# Nat'l Bal Lamb/Rice for allergies & tear stains



## Bluebird (Nov 28, 2017)

Is Dick Van Patten Natural Balance Lamb & Rice likely to be a good quality food for a dog that has allergies and tear staining?

My husband and I adopted "Emily", a Maltese/terrior mix in late October. She was a mess: matted, heavily flea infested, and apparently had had no veterinary care. The first night we gave her Nexgard, which killed all fleas immediately, and put her on Orijen original formula dry chow. Unfortunately the foot chewing did not taper off as one would expect after eradication of fleas, and roughly 2 weeks ago the vet diagnosed allergies. What I mean to say is that he said the dog must be allergic to something other than the fleas. We put her on Apoquel to address the itching, and bought Dick Van Patten Limited Ingredient Diet Lamb and Rice dry chow. I just completed an 8-day switch-over to the new chow. The vet said it can take 8 weeks after an allergen is removed from the diet or environment before the itchiness goes away, so I will need to wait as much as 8 weeks, stop the Apoquel, and see if the itchy feet return, in order to know whether the change in food has removed the allergen.
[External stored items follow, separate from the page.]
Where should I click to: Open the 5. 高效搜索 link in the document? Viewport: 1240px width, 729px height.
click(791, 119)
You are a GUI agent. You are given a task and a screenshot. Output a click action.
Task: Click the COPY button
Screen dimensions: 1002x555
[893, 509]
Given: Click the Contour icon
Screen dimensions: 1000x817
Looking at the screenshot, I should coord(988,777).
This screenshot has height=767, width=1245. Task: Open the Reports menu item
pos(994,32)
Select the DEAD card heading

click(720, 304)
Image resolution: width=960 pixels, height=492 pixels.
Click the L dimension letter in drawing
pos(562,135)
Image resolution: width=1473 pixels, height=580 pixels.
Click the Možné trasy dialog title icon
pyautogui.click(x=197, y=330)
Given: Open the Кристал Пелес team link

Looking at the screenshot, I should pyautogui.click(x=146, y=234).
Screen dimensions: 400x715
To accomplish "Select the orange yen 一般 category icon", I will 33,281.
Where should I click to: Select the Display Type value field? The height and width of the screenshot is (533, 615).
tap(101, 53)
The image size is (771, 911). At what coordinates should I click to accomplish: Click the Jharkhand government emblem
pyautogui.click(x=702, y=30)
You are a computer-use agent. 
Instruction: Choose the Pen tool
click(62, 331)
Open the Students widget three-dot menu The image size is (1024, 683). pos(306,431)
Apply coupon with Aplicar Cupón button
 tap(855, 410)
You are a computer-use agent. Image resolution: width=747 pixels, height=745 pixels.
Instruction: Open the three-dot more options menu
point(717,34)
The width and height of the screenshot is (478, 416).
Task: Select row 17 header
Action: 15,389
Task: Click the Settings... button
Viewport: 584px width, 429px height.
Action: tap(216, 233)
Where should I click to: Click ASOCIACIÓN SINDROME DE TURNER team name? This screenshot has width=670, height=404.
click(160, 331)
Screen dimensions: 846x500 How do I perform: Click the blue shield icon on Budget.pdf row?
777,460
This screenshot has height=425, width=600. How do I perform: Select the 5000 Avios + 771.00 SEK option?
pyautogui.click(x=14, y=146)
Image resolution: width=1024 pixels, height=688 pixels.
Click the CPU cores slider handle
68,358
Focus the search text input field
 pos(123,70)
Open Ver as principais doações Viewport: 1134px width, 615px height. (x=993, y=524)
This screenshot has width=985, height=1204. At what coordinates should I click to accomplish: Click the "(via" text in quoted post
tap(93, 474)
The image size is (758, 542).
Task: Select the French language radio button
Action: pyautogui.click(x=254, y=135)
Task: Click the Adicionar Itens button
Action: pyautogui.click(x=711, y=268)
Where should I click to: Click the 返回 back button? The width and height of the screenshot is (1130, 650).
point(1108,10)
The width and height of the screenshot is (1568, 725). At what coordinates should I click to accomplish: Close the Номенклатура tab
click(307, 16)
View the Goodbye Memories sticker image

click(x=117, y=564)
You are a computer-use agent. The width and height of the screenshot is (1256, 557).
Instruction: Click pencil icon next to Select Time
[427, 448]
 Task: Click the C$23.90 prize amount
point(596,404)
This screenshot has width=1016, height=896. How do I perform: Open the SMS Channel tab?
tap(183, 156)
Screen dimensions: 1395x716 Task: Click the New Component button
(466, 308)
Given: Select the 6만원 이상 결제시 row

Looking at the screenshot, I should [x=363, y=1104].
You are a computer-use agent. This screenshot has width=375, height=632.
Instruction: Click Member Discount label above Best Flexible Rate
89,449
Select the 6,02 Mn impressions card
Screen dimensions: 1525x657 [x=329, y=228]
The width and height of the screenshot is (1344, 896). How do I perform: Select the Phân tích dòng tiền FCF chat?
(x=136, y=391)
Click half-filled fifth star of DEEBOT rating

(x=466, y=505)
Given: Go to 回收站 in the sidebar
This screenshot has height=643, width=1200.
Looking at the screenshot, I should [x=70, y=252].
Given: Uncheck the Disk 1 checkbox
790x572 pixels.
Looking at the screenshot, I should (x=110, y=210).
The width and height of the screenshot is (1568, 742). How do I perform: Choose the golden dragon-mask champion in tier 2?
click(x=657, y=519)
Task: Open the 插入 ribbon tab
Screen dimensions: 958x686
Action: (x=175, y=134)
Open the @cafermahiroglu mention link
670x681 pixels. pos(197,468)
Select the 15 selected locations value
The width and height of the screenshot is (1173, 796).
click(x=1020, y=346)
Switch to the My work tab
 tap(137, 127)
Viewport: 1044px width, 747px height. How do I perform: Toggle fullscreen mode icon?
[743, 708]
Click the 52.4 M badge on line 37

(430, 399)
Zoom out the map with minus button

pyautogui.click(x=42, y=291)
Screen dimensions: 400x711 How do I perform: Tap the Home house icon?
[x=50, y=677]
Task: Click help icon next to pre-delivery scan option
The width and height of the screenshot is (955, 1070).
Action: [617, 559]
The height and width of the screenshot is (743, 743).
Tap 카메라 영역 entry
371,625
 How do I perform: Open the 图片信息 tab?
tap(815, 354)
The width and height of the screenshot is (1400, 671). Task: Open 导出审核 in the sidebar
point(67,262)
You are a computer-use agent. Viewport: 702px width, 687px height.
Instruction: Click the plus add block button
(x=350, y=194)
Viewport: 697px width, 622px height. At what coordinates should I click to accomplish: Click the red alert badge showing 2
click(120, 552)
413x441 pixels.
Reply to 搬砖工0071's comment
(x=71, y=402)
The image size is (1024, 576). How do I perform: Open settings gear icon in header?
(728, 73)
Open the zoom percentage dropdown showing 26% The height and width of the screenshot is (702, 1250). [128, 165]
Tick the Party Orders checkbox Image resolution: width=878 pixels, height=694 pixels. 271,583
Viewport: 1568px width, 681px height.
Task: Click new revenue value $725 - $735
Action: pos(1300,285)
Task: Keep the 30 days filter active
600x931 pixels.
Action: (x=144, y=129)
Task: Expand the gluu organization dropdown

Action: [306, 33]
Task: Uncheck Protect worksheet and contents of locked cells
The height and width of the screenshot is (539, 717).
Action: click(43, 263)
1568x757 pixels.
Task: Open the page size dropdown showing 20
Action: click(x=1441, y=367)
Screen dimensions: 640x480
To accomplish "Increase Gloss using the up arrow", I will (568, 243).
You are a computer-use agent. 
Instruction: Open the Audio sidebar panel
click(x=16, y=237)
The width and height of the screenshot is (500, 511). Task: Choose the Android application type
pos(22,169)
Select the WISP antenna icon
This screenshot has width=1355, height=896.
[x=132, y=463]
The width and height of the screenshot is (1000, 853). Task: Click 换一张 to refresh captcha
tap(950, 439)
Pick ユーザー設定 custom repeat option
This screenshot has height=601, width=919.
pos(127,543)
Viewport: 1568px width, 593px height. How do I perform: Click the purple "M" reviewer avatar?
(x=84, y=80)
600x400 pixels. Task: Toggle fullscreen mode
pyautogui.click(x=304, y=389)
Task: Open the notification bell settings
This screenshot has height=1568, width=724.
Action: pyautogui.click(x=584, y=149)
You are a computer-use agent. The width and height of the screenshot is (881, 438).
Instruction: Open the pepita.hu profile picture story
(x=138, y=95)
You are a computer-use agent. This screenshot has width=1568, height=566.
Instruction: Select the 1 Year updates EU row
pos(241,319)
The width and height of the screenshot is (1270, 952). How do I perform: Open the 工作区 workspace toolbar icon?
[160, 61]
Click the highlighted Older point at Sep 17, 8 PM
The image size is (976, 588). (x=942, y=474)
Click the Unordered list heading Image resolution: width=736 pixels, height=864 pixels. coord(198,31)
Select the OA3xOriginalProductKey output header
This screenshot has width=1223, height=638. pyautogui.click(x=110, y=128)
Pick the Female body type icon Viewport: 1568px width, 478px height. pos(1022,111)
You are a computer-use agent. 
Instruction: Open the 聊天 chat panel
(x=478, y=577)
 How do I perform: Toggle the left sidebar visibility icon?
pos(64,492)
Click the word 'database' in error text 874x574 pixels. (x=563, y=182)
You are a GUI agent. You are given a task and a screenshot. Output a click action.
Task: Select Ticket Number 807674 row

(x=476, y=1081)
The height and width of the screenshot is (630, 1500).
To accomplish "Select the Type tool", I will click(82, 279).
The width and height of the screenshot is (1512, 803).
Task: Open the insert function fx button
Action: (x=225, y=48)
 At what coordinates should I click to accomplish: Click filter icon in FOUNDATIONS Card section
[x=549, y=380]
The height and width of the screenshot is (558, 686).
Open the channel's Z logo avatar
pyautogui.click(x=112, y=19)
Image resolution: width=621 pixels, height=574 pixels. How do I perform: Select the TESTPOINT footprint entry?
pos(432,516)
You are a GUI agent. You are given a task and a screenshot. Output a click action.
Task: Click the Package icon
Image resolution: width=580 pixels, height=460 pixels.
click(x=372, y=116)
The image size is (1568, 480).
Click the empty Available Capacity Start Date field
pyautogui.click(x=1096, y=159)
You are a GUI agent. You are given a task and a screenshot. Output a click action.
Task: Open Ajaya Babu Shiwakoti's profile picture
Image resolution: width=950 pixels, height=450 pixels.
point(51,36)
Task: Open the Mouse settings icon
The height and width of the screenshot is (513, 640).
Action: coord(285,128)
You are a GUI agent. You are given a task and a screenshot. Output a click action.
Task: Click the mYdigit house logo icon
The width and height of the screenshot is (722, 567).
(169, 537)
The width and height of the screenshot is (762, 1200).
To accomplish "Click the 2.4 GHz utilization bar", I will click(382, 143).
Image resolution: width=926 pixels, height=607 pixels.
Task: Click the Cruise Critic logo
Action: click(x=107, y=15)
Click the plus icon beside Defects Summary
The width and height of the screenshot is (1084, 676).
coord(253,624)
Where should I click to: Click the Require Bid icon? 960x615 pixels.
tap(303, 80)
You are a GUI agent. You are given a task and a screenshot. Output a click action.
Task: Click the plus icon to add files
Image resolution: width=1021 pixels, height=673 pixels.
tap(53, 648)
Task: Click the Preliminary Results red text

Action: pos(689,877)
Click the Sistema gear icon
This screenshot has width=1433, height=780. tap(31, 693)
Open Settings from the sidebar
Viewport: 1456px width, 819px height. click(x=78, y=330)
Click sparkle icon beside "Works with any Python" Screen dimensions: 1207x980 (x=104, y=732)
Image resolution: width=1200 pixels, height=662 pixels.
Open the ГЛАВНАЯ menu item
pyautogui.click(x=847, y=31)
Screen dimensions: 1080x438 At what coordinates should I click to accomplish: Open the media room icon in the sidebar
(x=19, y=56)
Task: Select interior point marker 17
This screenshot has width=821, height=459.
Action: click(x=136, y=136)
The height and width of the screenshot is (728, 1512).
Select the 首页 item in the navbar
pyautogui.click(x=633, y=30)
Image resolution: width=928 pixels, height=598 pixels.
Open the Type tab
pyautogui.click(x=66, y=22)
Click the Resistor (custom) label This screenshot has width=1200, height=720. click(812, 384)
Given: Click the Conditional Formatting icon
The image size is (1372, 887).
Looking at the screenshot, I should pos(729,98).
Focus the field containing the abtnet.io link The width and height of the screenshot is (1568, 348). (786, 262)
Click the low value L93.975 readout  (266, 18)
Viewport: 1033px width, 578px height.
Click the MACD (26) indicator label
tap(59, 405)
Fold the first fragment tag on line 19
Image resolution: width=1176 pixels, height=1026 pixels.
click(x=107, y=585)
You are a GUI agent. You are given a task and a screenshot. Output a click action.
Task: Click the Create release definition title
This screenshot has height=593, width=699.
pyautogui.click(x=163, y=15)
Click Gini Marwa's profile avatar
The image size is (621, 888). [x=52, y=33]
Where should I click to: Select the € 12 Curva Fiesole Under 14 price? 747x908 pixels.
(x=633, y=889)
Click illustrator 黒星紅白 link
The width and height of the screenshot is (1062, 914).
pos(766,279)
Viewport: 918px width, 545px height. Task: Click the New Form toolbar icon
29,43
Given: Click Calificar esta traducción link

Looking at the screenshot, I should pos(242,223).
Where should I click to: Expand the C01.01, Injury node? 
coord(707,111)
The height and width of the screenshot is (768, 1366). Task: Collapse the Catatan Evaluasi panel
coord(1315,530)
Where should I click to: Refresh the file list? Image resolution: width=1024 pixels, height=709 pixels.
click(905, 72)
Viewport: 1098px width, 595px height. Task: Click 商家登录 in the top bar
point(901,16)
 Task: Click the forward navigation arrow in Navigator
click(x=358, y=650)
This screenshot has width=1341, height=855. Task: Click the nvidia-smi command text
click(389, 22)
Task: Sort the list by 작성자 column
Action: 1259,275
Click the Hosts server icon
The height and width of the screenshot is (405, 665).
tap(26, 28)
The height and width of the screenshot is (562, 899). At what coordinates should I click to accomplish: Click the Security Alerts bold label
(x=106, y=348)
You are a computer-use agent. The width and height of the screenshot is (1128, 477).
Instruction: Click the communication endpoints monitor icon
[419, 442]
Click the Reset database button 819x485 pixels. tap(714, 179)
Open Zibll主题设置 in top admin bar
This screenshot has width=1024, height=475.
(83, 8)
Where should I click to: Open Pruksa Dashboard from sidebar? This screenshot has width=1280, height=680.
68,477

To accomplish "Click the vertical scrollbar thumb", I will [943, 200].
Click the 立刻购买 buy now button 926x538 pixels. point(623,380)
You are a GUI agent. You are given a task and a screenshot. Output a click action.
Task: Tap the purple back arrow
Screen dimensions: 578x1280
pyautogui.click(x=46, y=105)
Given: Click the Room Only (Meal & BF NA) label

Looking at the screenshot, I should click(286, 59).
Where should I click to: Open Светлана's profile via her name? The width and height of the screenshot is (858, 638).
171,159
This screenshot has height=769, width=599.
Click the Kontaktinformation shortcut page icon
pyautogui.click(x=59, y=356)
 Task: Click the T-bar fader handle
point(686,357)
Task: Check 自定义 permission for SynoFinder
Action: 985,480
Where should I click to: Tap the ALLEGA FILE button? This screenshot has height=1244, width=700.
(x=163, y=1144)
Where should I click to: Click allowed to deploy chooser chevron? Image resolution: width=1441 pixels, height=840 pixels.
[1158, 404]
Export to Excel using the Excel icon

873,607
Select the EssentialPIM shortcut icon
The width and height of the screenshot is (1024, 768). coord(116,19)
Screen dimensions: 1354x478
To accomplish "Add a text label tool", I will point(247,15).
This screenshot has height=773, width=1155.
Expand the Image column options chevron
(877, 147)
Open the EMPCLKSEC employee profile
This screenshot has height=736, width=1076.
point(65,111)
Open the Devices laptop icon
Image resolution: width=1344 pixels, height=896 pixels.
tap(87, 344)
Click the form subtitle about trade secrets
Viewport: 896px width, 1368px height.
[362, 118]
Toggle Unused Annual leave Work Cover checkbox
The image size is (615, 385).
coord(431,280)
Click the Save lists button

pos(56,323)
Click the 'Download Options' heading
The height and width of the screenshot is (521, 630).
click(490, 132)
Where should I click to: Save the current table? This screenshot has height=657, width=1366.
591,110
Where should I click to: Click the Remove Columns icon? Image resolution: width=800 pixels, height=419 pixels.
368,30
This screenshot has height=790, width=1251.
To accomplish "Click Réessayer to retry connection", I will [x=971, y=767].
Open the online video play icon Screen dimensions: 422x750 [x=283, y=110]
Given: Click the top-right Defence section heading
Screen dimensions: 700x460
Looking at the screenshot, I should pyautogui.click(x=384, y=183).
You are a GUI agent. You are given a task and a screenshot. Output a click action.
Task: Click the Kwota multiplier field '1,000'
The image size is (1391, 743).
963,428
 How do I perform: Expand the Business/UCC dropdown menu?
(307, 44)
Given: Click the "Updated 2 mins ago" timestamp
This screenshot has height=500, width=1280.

The Natural Choice Limited Ingredient Diet line was recommended by an employee at the nearby Petco store. I am hoping some of you will give your opinion about this line of chow with regard to allergies and also to the tear staining. (I've been doing quite a bit of reading about tear staining and will be addressing it on multiple fronts, e.g. bottle water, wipes, stain remover, pro-biotics, but I understand that a high-quality food is part of the tear-stain battle.)

Any advice and opinions will be appreciated! Thanks!


----------



## maddysmom (Mar 8, 2012)

Hi! Not a fan of that food. A lot of dogs with allergies are also very reactive to rice.
I would be feeding a novel protein and carb your dog has never had. Kangaroo, bison, rabbit, zeal, boar are examples.
Your vet is correct about needing 8 weeks time before the antigen that is causing a reaction to rid from the body. Actually, it could take up to 12 weeks.
From what I'm seeing on my allergy forum, cytopoint injections are working much better, actually instantly than apoquel, so maybe you can talk to your vet about this to see if your fluff is a candidate for it. Less side effects too.
I do povidone and water foot soaks during allergy times and winter months when my girls are walking on treated roads. It draws out the toxins in the body. Air purifier help too.
Once you figure out what the allergen is that your fluff is reacting to, I bet the tear stains will clear up, unless it's a blocked tear duct, teething.


----------